If you’ve ever made a big purchase, like a car, you’ve probably made a payment in installments. An installment payment, simply defined, is a sum of money paid in smaller parts over a fixed period of time. An installment payment plan is a recurring payment that gives customers flexibility to make larger purchases without having to pay for them up front. Donations to charity can also be made in installments, and both the donor and the charity benefit: The charity improves its chances of getting a larger donation, and a donor gets to pay in a way that’s convenient.
A recurring payment is an automatic payment charged to a customer’s credit/debit card or deducted from a bank account. Merchants must first get permission from the consumer, and the payment is automatically charged each time the payment is due until the customer notifies the vendor. The consumer can retract permission at any time. Recurring payment options are offered for almost any ongoing service such as membership, a cell phone service, or online video streaming subscription.
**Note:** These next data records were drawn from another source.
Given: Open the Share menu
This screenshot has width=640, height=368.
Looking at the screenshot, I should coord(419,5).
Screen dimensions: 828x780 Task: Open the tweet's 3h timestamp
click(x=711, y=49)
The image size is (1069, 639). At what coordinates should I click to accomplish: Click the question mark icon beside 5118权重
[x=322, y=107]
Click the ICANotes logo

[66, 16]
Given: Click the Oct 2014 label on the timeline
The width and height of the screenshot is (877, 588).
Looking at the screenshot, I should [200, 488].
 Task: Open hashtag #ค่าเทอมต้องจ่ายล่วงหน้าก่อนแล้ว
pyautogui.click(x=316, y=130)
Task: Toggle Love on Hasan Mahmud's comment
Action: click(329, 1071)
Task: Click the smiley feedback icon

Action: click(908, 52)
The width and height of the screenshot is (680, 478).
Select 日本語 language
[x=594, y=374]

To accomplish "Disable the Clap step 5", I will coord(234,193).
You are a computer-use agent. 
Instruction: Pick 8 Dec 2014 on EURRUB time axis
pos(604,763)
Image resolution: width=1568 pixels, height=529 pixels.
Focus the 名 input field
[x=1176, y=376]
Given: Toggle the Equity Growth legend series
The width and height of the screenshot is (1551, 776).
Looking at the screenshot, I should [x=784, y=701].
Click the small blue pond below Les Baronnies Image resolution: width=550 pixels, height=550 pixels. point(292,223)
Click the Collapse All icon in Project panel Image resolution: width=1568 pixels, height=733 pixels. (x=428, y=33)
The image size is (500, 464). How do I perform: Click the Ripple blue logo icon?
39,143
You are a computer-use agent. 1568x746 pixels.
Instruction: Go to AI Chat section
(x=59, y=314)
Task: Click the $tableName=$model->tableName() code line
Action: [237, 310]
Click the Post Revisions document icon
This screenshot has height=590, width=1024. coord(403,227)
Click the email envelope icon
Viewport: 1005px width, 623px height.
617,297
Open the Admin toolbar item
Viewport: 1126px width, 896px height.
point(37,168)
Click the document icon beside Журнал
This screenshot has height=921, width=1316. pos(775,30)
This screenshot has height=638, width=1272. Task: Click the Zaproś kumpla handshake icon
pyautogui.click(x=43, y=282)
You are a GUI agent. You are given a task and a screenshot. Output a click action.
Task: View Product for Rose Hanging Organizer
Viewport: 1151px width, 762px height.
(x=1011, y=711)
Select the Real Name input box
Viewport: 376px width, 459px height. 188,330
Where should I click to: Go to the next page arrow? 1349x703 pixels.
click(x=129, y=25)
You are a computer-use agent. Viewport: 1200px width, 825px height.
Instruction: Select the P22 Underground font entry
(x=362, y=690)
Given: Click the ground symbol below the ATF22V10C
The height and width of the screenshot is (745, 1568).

Donations can also be made with recurring payments.
The main difference between an installment and recurring payment is the end date. In an installment payment plan, there is always a known date of when the balance is completely paid off. A recurring payment plan that is not paid in installments may not have an end date – the payment can recur until the customer retracts permission or goods/services paid for are discontinued. Having both installment and recurring payment options available (when possible) gives consumers added value, flexibility, and convenience – which is proven to increase spending and revenue.